(Stored data entries)
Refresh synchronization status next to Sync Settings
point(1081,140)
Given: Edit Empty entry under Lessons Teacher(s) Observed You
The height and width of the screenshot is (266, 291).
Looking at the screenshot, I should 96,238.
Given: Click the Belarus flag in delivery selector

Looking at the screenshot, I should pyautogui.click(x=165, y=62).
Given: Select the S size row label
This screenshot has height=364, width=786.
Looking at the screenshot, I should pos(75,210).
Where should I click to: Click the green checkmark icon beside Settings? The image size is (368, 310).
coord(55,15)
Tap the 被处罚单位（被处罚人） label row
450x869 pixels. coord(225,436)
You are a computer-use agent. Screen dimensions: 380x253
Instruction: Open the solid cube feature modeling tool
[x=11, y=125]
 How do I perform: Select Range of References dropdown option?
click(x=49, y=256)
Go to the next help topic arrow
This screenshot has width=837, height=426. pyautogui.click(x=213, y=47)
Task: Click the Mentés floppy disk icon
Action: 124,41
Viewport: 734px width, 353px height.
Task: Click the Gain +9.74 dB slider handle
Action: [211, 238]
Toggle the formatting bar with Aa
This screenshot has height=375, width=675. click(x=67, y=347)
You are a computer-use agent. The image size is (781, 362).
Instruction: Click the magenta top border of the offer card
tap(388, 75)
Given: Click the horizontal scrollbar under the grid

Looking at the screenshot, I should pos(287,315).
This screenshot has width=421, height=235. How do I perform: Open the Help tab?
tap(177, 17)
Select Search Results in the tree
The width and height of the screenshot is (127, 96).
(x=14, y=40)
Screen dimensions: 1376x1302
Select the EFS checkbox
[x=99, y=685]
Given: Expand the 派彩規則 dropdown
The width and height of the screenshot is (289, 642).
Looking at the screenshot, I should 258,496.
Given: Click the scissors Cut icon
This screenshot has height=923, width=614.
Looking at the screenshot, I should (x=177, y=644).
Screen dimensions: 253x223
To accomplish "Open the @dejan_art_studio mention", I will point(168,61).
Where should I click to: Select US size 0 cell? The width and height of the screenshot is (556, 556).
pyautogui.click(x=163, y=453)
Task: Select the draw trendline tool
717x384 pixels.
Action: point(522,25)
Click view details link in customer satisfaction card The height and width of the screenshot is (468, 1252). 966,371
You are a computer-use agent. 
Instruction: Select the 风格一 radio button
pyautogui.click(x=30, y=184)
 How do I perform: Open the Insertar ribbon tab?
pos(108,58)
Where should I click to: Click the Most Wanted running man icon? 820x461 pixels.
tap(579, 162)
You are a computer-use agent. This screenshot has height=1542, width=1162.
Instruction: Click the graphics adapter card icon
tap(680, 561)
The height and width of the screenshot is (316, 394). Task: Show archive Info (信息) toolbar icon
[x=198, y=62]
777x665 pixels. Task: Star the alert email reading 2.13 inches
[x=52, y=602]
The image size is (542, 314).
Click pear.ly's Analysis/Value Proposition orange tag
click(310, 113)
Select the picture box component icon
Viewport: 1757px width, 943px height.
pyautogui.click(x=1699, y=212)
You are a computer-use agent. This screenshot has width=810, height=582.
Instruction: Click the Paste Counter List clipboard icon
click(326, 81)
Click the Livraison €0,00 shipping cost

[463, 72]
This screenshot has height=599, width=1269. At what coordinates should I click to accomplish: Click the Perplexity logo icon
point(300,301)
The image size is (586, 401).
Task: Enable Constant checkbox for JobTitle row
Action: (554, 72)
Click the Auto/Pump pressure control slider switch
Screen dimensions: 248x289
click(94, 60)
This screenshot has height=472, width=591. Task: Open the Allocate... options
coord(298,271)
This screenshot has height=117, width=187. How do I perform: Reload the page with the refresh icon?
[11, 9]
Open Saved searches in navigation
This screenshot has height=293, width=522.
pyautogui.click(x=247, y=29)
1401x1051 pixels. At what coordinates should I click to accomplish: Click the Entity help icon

▶ **Task brief**: Rewrite the lines between the one holding "Task: Select the draw trendline tool" and the one holding "pyautogui.click(x=30, y=184)", inclusive, multiplying each coordinate in the answers by 0.45 and rounding to whole numbers, with halves rounded up. Leave all other text unchanged.

▶ **Complete output**:
Task: Select the draw trendline tool
717x384 pixels.
Action: point(235,11)
Click view details link in customer satisfaction card The height and width of the screenshot is (468, 1252). 435,167
You are a computer-use agent. 
Instruction: Select the 风格一 radio button
pyautogui.click(x=14, y=83)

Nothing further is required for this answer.